“Todo por ver a un simio”
Raúl Muñiz Torres
Mientras más se empeñan los políticos en ensuciar su actividad, más me gusta el fútbol. Incapaces de generar esperanza, la clase política se empeña en ser repudiada, defenestrada. Incapaces de inyectar alegría, se empeñan en insultar a quien sí es capaz de darla a raudales.
Carlos Manuel Treviño, el político que se enfadó con el futbolista brasileño, Ronaldinho, y a quien llamó “simio” porque su presencia en la capital queretana le impedía llegar a su casa, es una muestra palpable de cómo en este país, alguien puede hacer y deshacer y los susodichos siguen escalando posiciones.
Acostumbrado a discriminar, Treviño ya tiene antecedentes de sus malas costumbres en las redes sociales como aquella vez que escribió que los “aficionados el soccer, ni con la amenaza de cárcel que aprobaron los diputados… son como animalitos”.
O la otra “joya” en su enferma obsesión por mostrar su odio al fútbol: “el mundo sería mejor sin fútbol soccer, comentaristas deportivos de televisa y argentinos… Y argentinos” y aquel comentario en que Benito Juárez y las personas con Síndrome Down, sufrieron la arremetida del político queretano:
“Será casualidad, día del Síndrome de Down, y el día de Benito Juárez? Con respeto a las personas con el síndrome, no a Juárez”.
Consciente luego de su error con Ronaldinho, el político en cuestión se ha empeñado en continuar haciendo el ridículo y en su afán de componer la problemática en que se metió, pidió después perdón al astro brasileño en una carta pública y luego dijo que estaría dispuesto a “arrodillársele” al nuevo futbolista de los Gallos Blancos para decir después, que quien se “comportó como chimpancé” fue él.

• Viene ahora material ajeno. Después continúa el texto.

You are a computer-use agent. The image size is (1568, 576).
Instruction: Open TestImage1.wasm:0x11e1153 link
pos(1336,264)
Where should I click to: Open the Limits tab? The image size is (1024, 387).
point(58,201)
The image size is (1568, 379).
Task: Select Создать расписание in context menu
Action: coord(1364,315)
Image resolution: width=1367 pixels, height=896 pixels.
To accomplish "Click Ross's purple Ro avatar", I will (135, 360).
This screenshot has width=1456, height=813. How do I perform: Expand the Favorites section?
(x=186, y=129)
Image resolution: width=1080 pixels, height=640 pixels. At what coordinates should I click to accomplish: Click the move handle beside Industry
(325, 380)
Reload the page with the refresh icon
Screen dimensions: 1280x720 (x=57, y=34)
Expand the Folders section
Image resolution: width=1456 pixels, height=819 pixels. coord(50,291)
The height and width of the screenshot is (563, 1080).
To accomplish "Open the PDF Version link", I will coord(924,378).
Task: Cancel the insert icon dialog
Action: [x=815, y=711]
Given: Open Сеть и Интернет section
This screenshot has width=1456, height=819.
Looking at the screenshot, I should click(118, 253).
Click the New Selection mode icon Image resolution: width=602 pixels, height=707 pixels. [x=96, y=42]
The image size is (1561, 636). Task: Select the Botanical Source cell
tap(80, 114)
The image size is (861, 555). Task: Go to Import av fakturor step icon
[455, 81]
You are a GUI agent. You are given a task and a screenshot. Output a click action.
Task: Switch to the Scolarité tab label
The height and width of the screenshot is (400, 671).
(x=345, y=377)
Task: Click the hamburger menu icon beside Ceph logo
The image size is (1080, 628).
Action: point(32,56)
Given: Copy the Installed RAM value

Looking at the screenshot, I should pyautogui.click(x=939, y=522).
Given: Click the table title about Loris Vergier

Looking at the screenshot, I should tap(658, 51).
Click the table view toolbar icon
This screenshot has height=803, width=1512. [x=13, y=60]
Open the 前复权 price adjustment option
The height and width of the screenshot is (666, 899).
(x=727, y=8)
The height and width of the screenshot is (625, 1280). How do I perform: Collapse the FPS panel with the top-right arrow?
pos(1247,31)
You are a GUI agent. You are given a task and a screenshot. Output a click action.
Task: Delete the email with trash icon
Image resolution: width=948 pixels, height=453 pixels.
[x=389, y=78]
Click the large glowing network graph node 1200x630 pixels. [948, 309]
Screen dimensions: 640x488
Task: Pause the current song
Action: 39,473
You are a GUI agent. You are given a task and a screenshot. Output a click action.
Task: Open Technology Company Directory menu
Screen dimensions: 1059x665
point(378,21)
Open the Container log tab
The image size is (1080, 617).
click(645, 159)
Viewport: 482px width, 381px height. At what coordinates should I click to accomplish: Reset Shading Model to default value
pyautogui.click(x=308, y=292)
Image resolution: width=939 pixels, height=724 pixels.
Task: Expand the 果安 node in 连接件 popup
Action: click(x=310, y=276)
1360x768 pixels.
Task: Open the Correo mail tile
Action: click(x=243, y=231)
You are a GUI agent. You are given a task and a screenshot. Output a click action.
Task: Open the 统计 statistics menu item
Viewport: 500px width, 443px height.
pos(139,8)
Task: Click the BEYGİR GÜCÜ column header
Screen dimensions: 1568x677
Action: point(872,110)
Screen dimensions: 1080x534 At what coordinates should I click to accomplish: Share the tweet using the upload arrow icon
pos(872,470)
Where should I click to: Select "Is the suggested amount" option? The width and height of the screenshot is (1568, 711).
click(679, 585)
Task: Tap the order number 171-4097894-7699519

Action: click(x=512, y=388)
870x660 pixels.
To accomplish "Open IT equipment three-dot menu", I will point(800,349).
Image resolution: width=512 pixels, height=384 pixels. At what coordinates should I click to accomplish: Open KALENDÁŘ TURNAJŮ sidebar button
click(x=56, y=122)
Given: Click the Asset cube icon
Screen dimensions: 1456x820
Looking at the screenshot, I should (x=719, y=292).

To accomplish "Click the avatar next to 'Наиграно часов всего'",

Convertido en un galimatías su desliz escrito y verbal, Treviño ahora dice que su partido, el Acción Nacional, no tiene porqué “cargar con sus estupideces” y que está dispuesto a “asumir las consecuencias de sus actos”.
El problema es que el nivel mostrado por Carlos Treviño, no es una excepción de la política mexicana: en la historia de México, pintorescos personajes han puesto a este país en una especie de carrusel en el que la corrupción y la incapacidad para generar ideas coherentes, son protagonistas cotidianos y parámetro de cómo ve el mundo a una nación que celebra este mes, 204 años de independencia.
Si de por sí es grave la obsesión de Treviño por discriminar sin mirar a quién, se vuelve aún más serio preguntarse quién encumbra tales personajes, quién les permite no un comentario racista, sí hasta cuatro, quién les permite llegar tan alto a posiciones tan sensibles para la ciudadanía dentro de un gobierno.
No creo que el mundo sería mejor sin políticos, sí creo que el mundo, nuestro país, sería mejor si accediéramos a la capacidad de bajar de los peldaños del arribismo, a personajes como este político queretano.
Pero mientras eso no ocurra, tenemos que asumir como sociedad, un fracaso total por no poder agenciarnos mejores decisiones para nuestra vida, todo por permitirle a un político tanta impunidad, tanta opacidad.